I have found a server by select() , which I want to receive from some clients.

But I find that the server will get blocked in read() by gdb.

So I thought of solving it by adding a SIGALRM , but when a timeout occurs, it's still blocked in read() .

This happens because, system calls are automatically restarted, the read() is not interrupted when the SIGALRM signal handler returns.

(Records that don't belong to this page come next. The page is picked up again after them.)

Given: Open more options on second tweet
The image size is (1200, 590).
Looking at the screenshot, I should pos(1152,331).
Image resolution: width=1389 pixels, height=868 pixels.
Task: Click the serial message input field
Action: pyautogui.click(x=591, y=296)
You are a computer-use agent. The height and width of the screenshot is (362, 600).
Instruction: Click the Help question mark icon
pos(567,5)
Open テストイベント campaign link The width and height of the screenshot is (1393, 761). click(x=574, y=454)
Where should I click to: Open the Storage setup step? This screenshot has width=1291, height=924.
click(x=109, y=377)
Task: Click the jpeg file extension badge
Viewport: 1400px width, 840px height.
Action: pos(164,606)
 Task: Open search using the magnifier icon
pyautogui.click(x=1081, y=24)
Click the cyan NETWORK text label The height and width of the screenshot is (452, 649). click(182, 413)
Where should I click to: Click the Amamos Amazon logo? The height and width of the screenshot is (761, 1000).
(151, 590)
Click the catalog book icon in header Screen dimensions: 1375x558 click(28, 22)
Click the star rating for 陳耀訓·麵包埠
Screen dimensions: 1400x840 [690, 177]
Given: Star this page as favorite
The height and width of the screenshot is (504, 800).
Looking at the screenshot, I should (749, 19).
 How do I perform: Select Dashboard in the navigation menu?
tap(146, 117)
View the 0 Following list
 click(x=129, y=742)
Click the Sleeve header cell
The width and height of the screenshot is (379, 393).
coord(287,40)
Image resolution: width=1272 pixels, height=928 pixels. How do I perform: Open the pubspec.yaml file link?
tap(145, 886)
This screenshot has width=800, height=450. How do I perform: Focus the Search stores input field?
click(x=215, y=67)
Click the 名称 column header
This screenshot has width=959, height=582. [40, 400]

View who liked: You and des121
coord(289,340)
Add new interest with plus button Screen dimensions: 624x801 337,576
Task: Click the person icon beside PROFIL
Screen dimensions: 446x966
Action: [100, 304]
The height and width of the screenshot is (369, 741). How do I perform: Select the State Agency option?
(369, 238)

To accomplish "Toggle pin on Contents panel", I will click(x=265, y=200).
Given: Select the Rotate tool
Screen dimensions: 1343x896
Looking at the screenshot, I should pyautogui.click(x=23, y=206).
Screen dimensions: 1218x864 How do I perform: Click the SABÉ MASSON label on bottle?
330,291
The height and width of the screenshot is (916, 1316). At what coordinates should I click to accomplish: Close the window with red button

Is this interpretation correct?

The usual solution to this problem is to use SOCK_NONBLOCK to socket(2) or O_NONBLOCK to fcntl(2) 's F_SETFL command. Once the socket is marked non-blocking, it'll never block when you try to read from it, and you won't need to try to straddle the divide between blocking or non-blocking. Are you sure select(2) set the filedescriptor? The select(2) manpage does describe one reason why you see what you're seeing, but it doesn't seem likely:

Under Linux, select() may report a socket file descriptor as "ready for reading", while nevertheless a subsequent read blocks. This could for example happen when data has arrived but upon examination has wrong checksum and is discarded. There may be other circumstances in which a file descriptor is spuriously reported as ready. Thus it may be safer to use O_NONBLOCK on sockets that should not block.

If you really just want to prevent the automatic restart, look into SA_RESTART in sigaction(2) to prevent restartable system calls from restarting.